* _Exercise prompt_: How many lines in the items below contain the word "accomplish"? Reply with the number only.

**** Material shown

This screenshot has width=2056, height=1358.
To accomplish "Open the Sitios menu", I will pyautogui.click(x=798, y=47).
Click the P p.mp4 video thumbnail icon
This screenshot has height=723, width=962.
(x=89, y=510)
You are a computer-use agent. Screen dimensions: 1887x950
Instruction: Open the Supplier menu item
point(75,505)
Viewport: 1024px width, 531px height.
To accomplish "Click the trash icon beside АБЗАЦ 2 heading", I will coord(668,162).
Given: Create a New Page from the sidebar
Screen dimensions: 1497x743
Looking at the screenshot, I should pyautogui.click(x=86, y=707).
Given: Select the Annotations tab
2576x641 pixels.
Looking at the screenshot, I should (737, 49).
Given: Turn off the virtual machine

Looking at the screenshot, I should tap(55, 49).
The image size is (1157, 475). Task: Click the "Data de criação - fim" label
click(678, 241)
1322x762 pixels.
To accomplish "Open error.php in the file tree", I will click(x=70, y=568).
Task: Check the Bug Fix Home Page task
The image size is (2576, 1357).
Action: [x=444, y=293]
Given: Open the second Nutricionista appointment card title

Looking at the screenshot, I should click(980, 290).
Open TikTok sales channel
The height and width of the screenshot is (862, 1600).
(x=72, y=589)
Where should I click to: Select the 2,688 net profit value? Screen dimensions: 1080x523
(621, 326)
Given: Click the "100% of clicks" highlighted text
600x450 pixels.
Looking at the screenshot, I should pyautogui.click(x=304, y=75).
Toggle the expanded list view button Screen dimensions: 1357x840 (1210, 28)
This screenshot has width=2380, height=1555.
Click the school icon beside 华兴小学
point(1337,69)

********

* _Reply_: 3